Because of all the skills you hone when doing hallway shooting, I strongly encourage even experienced cosplay photographers to hallway shoot at least one convention a year.
Here are some tips when doing hallway shooting:
- Scope out the venue as early as you can, and be prepared. Some venues have low, white ceilings that are very conducive to bouncing a flash off, but most of the time you’re not so lucky. An on-camera flash with a diffuser or mini-softbox is usually required for decent-looking photos.
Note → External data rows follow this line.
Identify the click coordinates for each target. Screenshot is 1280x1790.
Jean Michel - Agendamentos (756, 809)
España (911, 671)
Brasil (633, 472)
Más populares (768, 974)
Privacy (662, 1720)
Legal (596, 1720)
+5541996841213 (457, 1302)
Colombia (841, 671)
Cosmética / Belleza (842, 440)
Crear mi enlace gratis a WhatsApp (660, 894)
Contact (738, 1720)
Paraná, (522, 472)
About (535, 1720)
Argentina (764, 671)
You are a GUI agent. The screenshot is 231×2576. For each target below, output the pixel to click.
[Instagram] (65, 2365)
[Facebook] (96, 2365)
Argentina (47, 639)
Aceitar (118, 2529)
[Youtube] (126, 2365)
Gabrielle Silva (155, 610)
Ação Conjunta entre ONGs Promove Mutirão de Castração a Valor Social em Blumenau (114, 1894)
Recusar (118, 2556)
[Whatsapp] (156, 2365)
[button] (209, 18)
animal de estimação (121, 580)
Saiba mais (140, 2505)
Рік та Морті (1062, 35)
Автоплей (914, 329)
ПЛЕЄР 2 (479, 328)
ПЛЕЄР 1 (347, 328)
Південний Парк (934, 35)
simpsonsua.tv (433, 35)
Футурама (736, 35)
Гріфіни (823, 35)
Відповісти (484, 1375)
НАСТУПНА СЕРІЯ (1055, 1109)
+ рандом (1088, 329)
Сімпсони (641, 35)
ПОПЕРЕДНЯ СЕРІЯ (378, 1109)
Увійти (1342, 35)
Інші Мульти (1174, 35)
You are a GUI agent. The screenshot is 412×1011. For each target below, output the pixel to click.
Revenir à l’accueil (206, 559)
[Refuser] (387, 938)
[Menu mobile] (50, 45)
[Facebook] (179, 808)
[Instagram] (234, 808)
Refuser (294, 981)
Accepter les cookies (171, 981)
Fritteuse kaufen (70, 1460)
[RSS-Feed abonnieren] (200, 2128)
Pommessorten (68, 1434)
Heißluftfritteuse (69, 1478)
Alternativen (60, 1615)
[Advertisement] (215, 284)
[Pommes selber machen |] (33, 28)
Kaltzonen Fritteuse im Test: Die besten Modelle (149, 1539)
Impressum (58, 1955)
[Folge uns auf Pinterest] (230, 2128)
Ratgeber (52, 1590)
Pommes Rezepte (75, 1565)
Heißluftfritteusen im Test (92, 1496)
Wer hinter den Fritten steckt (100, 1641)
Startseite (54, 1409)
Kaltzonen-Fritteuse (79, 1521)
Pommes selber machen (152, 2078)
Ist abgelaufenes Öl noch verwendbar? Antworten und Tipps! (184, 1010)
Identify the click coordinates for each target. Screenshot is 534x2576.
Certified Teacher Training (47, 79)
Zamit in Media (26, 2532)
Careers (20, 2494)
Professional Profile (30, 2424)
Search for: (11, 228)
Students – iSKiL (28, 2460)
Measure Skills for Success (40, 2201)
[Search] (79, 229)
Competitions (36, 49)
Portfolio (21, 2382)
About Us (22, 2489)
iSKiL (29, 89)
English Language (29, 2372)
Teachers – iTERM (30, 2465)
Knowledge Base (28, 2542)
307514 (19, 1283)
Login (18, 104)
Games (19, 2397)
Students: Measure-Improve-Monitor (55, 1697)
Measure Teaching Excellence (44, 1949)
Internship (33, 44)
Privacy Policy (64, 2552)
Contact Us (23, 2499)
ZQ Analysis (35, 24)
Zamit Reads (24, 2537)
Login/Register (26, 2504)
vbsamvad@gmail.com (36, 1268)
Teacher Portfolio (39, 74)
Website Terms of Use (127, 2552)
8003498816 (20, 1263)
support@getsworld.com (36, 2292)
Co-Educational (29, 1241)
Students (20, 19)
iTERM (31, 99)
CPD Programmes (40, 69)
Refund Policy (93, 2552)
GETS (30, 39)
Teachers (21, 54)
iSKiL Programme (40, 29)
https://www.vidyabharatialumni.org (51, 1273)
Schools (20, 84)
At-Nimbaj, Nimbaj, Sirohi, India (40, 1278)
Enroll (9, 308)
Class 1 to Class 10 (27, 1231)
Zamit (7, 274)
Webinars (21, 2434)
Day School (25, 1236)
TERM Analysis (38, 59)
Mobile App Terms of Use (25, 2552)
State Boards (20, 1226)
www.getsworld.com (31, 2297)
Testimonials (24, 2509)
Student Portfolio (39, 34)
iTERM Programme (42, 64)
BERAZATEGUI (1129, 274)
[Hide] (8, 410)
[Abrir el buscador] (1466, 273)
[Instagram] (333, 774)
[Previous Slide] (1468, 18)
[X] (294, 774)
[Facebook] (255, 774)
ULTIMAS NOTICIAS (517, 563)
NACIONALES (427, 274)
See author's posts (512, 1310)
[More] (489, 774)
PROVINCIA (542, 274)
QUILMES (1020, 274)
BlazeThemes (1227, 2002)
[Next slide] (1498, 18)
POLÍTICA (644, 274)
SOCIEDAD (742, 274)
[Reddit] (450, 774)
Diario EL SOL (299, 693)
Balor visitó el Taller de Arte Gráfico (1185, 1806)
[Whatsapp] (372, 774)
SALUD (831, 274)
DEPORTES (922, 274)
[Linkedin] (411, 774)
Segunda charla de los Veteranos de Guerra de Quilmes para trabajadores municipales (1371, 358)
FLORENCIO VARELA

- If you’re indoors shooting with a flash, shoot in M (manual) mode, with a setting that picks up some ambient. To do this, figure out what the camera thinks are the “right” settings, and then set them about two stops lower. For example, if your camera is metering 1/200th of a sec @f/2.8 at ISO 1600, you could shoot with those settings at ISO 400, making the background darker but not completely black. If you don’t like that look, play around with the settings until you find a flash/ambient mix you like.
- Don’t shoot in one spot for a long time. Move around the convention to find a nice variety of cosplays. (Don’t forget to update your camera settings if you move to a location with different lighting!)
- Don’t carry around a lot of stuff. You will quickly get tired of carrying it, and it’s more things that could get misplaced or stolen while you’re shooting.
- Have business cards ready to hand out. A common cosplayer complaint is, “A hundred photographers shot my costume, but I can’t find any of the photos!” By making your photos easy to find, the cosplayer will remember you and your photography, so you will have made a contact. There are many sites where you can order good quality business cards at a very reasonable price.
- Post them as quickly as you can. Interest in hallway photos diminishes quickly after a convention.
- To post photos quickly, you will need to process them quickly. A quick photo selection pass followed by 30 seconds of Lightroom tweaking is usually plenty.
Finally, it’s important to keep in mind that hallway photos will not look as good as private shoot photos; that’s not the goal here. Instead of spending 60 minutes trying to get near-perfect photos of one cosplayer, you’re going to spend that time trying to get good photos of 30 cosplayers. If you do that well, they still may be some of the best photos those cosplayers will have of their cosplays.